# When Ahouji Feels Creative...



## Ahouji (Jul 26, 2008)

So. Um. Yes.
I don't really draw a lot of pokemon stuff... this is something I need to remedy, considering how I have more than enough characters and fake pokemon that need drawing. And most of my stuff is just pretty quick.
BUT ENJOY IT ANYWAY. D<
Because I draw a lot of obscenely cute crap.

First up, let's just dump as much as we can into one post: 
*An obscene amount of anthro chibis.* 
They're actually all supposed to be in one picture, but it's so massive I had to cut it down to two per file for the sake of decency. Both are listed in the order they are, from left to right, in the actual picture.
-Elipso and Pyro
-Imp and Lucifer (These two and the last two are all related. Long story.)
-Frey Eir and Lauri 'Omi' Gunnar
-Ayumu Drom and Asher Lazarus Jadon (Ayu exists to be cute. Asher exists to be angry. Which is why I paired them together.)
-Gabriel and Vincent Taylor
And of course, my author-surrogate (Who actually exists for no reason other than to give me an online avatar-- he's not a character, really...),
-Aidan E.

*And now, a fake pokemon of mine...*
-Dorashi
A legendary pokemon, dragon/ice, part of a trio, major character in a very long (70k+ words at the moment and not half done) fic a friend and I are doing that I'll never be posting on this forum. >>

... on a quick run, I can't find any of my other art that I want to post right now.
I'll get to it eventually. >:
For now, enjoy what's here.
And I'll post more later.
Yes.
INDEED.
-marches off-
-To draw pokemon stuff-
-For great justice-


----------



## Kai Lucifer (Jul 26, 2008)

I quite like your art. Some of the coloring seem a bit scrappy, so take just that extra bit of time in your work. It takes me a decent half hour just to finish mine usually.

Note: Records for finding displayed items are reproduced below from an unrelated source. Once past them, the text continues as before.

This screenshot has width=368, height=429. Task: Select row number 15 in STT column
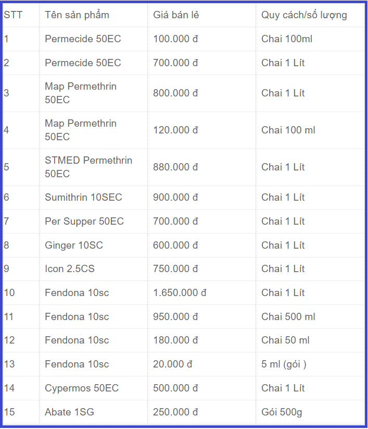pyautogui.click(x=9, y=412)
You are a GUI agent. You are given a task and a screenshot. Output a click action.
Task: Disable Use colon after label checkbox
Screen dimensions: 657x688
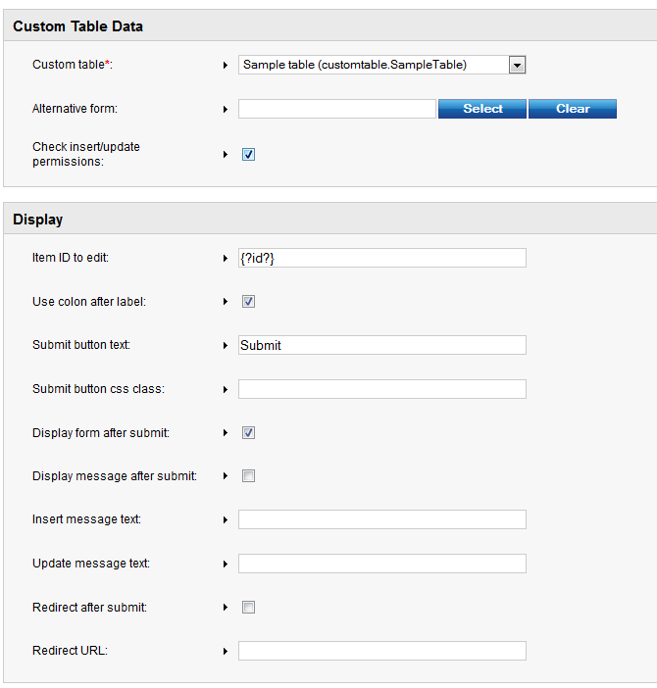249,302
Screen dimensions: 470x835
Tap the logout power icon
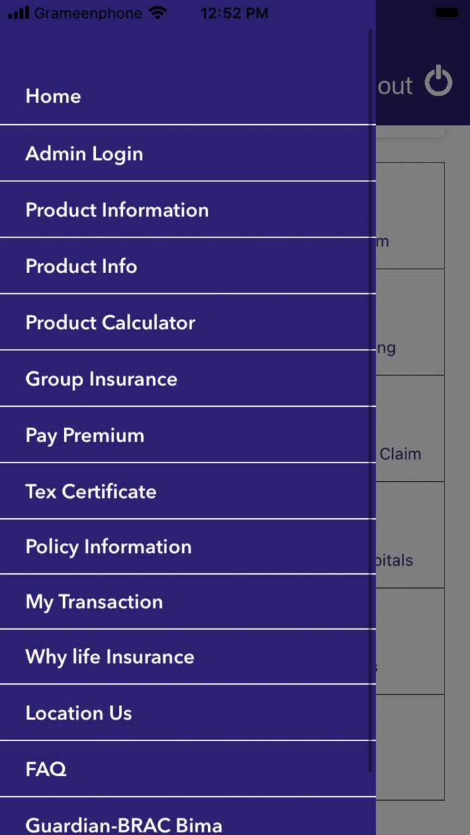[x=438, y=81]
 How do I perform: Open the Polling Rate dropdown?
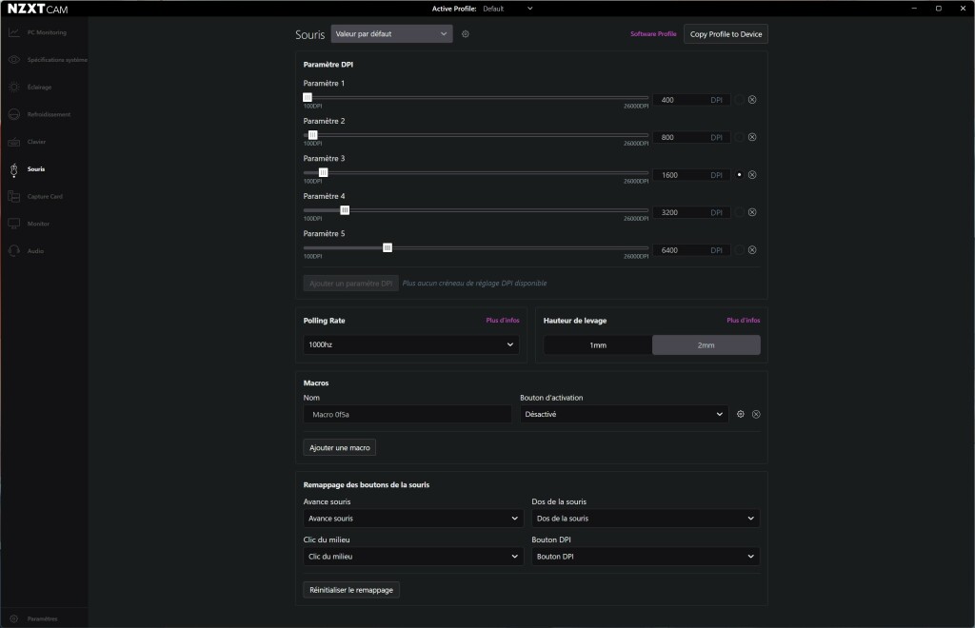(410, 344)
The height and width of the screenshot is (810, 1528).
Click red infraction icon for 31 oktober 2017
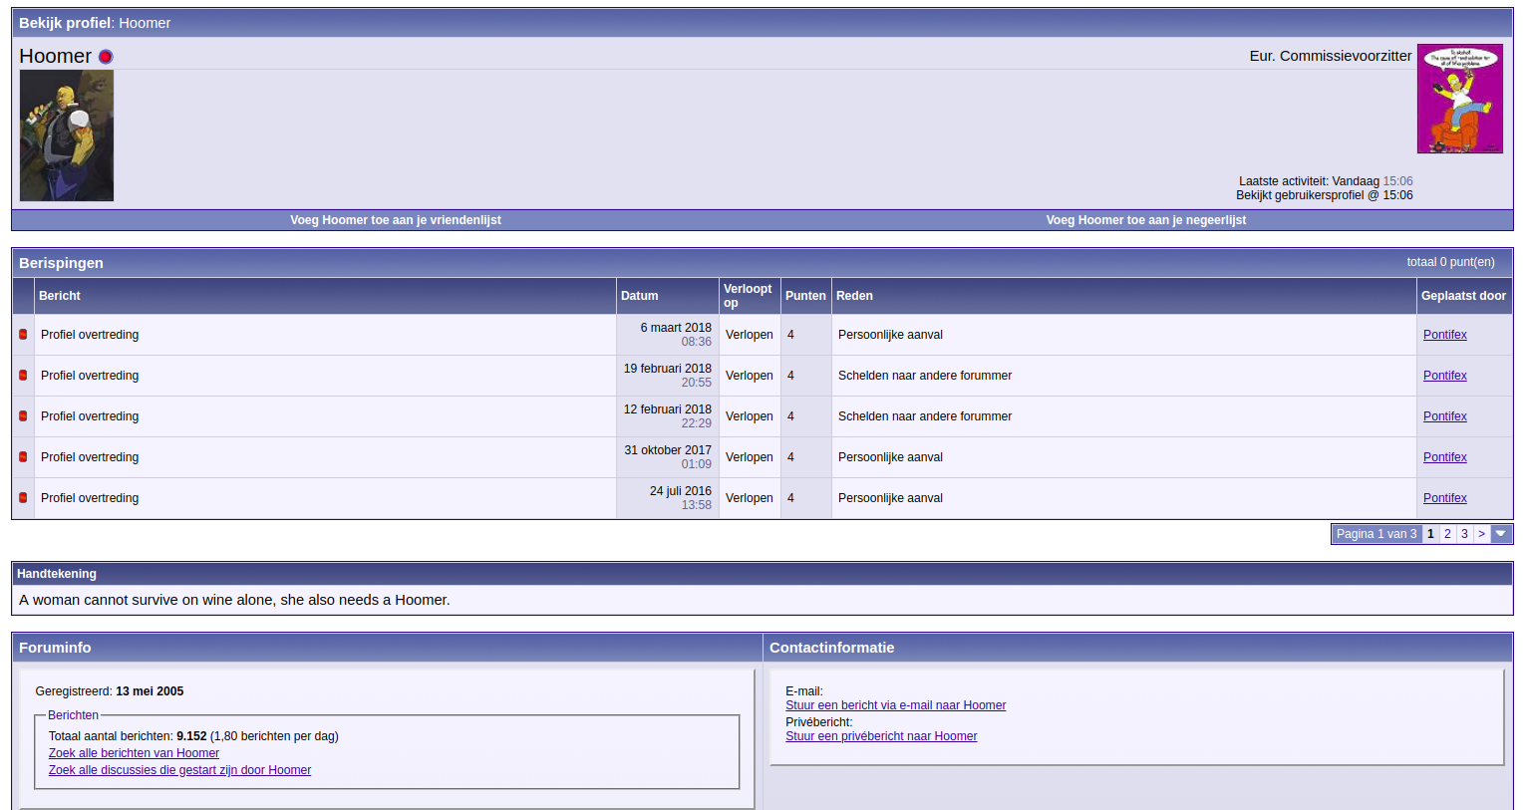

I can't wait to see your pokemon drawings.


----------



## Ahouji (Jul 26, 2008)

Kai said:


> I quite like your art. Some of the coloring seem a bit scrappy, so take just that extra bit of time in your work. It takes me a decent half hour just to finish mine usually.

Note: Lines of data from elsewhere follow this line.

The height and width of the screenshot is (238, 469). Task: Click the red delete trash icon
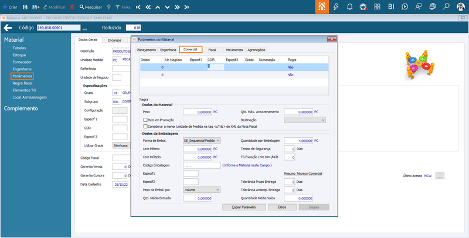tap(72, 6)
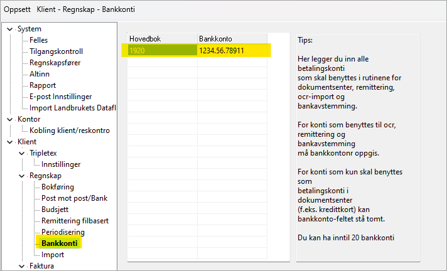The image size is (447, 271).
Task: Click the Hovedbok cell with 1920
Action: [162, 50]
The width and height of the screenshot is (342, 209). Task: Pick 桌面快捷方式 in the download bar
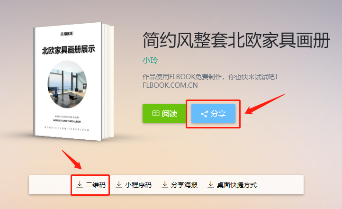tap(237, 185)
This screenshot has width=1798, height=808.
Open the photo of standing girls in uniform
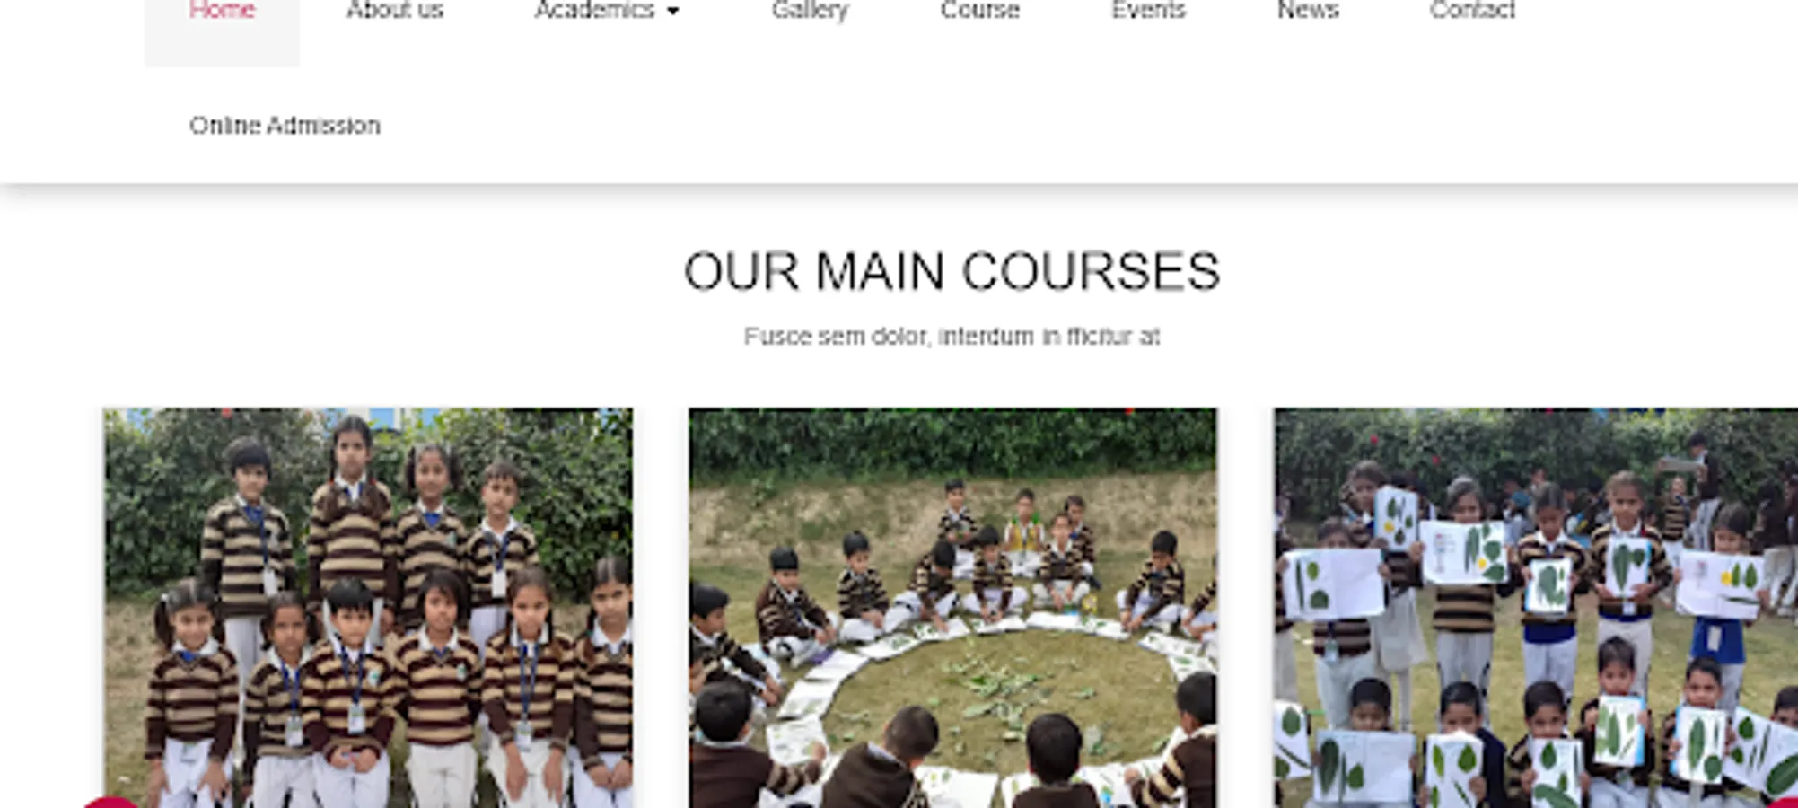point(368,608)
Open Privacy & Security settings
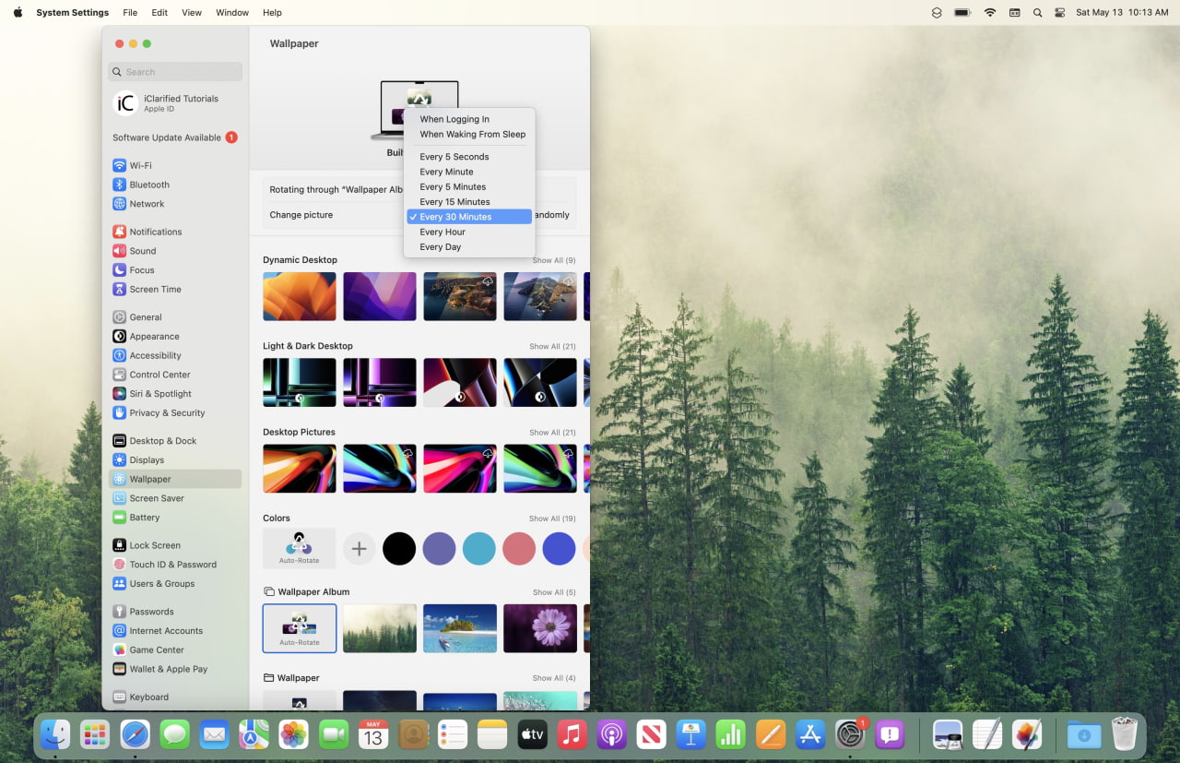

And THERE'S what I was going to mention. >> I can colour better if I want. D: The only problem is just that I was overwhelmed at the time of the chibis... and the colour on my fake pokemon was just for demonstration to my co-author.
Or in other words, I'm a really, really lazy person so I should stop making excuses. .3.

-dramatic pose-
The next thing I post, I'll try to make it pokemon and... not... crappy-coloured. >>


----------